과제 지시: "Given: Open the settings gear in the sidebar"이 들어 있는 행에서 시작하여 "Given: Toggle the"가 들어 있는 행에서 끝나는 부분을 양 끝 행까지 포함해 그대로 옮겨 적으시오.

저장된 항목
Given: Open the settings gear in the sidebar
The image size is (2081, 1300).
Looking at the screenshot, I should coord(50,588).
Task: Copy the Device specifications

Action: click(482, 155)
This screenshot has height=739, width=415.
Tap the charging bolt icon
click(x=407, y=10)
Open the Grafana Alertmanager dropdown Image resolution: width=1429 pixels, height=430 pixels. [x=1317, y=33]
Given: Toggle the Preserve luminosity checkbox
* * *
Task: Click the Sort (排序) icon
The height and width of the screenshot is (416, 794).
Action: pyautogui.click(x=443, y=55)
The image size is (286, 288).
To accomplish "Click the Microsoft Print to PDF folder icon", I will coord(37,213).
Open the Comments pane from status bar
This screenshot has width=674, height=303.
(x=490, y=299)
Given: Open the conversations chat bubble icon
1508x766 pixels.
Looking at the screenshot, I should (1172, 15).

과제 정답:
Given: Open the settings gear in the sidebar
The image size is (2081, 1300).
Looking at the screenshot, I should coord(50,588).
Task: Copy the Device specifications

Action: click(482, 155)
This screenshot has height=739, width=415.
Tap the charging bolt icon
click(x=407, y=10)
Open the Grafana Alertmanager dropdown Image resolution: width=1429 pixels, height=430 pixels. [x=1317, y=33]
Given: Toggle the Preserve luminosity checkbox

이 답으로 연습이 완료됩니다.